Temperatures affect potting
Conchs pot best when the water temperature is between 60 and 45, says Moore. When the weather's warmer, they’re not as aggressive, not as hungry. “When a cold snap comes, we can catch as many as 900 to 1,000 pounds in a day. When it’s warmer, we may catch 300 to 500 pounds. The pots need more soak time when it’s warmer.”
What surprises the Cape high graduate most about conchs is the abundance of the resource. “It's amazing how they keep producing. We can pot all year long, and while there’s a size limit – they have to be at least 3 1/8 inches in diameter at their widest part – there’s no take limit. What does limit us is the weather and the months when the conchs are active enough to make potting worthwhile.”
Moore conchs seven or eight months a year, weather permitting, but switches to crabbing with traditional crab pots in upper Delaware Bay during the warm summer months.
Looking into each pot breaking the ocean’s surface as it is reeled in by the winder is like treasure hunting to Moore.

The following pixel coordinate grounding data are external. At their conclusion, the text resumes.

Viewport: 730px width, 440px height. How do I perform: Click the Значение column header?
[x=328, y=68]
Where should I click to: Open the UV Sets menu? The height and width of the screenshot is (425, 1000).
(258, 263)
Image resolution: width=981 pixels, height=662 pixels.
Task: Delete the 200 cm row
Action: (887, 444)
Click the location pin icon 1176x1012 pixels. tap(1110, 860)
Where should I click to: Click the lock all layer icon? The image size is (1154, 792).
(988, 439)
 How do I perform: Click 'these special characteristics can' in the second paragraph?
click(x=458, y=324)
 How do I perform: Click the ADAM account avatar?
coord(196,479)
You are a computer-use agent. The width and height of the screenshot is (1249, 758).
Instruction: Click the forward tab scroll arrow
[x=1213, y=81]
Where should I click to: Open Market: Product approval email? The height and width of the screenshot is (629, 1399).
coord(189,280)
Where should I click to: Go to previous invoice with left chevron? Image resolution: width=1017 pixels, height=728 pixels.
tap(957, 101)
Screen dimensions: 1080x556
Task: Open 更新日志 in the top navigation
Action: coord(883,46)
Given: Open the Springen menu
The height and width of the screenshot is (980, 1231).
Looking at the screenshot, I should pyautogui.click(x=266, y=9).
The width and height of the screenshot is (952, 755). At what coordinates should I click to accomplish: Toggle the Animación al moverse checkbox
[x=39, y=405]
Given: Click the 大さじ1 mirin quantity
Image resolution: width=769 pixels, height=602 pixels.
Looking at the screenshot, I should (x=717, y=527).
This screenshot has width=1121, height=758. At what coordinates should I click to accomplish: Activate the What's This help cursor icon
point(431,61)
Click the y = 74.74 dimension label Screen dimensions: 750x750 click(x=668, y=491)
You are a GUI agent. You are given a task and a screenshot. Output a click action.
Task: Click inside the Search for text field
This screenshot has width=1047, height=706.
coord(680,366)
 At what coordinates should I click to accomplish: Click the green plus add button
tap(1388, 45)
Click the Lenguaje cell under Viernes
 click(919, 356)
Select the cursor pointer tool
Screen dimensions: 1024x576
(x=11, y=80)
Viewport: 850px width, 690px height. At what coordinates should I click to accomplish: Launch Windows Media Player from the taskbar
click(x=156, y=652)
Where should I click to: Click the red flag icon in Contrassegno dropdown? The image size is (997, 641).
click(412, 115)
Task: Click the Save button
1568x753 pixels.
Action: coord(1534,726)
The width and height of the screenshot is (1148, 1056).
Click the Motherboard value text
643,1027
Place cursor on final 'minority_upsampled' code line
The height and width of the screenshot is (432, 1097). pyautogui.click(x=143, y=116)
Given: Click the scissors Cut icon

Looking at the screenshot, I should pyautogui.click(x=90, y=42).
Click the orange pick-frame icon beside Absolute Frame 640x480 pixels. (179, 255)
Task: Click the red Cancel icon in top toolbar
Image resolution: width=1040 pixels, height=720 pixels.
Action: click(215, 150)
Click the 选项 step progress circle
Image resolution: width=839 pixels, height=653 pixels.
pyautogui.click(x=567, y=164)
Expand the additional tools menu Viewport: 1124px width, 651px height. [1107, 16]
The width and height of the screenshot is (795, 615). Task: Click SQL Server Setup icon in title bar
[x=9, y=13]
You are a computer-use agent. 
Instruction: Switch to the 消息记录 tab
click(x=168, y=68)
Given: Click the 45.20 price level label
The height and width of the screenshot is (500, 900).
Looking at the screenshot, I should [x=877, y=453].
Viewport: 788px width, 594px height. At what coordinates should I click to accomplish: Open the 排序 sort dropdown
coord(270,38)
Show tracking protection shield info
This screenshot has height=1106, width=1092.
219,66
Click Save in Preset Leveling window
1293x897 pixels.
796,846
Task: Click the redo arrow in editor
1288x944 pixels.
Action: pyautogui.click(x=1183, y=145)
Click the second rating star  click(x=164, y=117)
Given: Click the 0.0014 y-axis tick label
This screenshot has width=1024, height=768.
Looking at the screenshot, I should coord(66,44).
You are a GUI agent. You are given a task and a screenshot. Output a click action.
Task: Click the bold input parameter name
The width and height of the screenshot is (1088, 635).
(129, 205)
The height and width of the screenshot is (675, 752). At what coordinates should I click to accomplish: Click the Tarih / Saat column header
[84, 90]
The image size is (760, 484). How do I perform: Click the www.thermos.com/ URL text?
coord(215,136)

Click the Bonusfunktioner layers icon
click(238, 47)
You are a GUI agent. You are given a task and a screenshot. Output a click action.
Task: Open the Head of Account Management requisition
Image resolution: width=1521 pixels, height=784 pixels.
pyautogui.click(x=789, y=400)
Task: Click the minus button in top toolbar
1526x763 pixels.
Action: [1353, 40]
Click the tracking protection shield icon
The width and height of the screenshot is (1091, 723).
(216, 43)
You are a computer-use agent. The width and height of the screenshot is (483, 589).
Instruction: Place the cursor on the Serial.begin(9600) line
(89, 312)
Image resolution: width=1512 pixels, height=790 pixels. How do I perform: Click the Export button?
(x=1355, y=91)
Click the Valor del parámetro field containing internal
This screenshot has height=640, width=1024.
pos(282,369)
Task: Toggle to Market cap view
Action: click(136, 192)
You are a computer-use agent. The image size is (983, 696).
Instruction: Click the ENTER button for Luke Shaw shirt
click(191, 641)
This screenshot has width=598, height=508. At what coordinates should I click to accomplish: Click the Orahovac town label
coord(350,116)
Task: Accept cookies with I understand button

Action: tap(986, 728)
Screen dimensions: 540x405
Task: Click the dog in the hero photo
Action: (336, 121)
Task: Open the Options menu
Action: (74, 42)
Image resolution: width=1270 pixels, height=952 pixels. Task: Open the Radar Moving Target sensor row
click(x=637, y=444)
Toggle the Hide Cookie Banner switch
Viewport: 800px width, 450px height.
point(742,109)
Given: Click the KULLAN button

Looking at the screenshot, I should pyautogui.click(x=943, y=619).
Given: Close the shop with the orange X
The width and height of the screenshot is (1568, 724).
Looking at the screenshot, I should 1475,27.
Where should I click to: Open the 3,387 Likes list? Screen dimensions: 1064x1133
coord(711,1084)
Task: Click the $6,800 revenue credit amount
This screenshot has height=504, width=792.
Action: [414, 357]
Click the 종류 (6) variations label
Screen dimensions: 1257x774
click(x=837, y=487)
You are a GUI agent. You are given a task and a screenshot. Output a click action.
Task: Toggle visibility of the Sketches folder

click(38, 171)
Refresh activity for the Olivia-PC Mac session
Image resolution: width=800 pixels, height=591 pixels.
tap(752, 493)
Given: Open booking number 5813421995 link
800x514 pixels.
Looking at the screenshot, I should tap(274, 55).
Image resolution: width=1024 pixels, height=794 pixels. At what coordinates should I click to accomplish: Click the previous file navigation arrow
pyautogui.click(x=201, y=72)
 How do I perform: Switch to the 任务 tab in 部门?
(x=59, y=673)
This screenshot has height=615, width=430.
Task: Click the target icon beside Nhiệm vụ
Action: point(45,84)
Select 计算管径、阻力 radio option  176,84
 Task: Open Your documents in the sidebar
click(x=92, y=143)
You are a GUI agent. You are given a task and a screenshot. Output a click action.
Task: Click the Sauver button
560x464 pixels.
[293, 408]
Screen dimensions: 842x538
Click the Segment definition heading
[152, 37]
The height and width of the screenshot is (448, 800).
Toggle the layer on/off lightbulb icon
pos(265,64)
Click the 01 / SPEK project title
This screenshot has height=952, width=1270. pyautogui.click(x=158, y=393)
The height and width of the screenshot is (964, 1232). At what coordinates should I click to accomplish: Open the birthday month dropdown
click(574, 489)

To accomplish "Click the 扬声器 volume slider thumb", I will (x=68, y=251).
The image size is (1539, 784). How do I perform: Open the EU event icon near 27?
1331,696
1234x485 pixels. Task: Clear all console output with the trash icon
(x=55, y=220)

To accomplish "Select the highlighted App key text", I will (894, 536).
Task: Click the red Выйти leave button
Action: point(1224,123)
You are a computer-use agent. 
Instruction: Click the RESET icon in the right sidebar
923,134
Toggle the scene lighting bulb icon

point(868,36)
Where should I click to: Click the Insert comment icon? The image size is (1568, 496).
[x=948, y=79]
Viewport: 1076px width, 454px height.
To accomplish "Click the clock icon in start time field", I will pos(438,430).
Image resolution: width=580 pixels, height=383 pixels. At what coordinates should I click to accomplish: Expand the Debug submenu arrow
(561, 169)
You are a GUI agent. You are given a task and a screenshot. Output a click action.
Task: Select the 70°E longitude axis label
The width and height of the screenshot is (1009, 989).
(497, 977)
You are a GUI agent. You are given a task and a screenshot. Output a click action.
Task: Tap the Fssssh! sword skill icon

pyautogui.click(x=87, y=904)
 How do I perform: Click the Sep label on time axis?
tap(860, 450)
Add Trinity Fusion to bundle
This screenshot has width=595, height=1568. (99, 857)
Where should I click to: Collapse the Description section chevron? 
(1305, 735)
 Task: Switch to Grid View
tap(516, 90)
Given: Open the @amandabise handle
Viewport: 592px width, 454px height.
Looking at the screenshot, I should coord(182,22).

About halfway through this day’s efforts, he takes a look at the yield from the set he has just finished. “That right there is about a $500 run. A good one. Pretty stuff. It costs me about $680 to leave the dock – bait, fuel and help. Of course that doesn't count repairs to the boat. We've paid for our trip today. Now we’re making money. Everything else we catch from here on out is profit. The more you put into this, the more you get out.”
Moore looks at the conchs and looks at his screens, with Muggy Lee’s 430 Cummins diesel powering loudly toward the next set. “It’s a numbers game, and it’s been good to me and my family,” he says.
“This is my world out here, away from everything. I don’t want to be doing anything else. I don’t know how to do anything else. I love it.”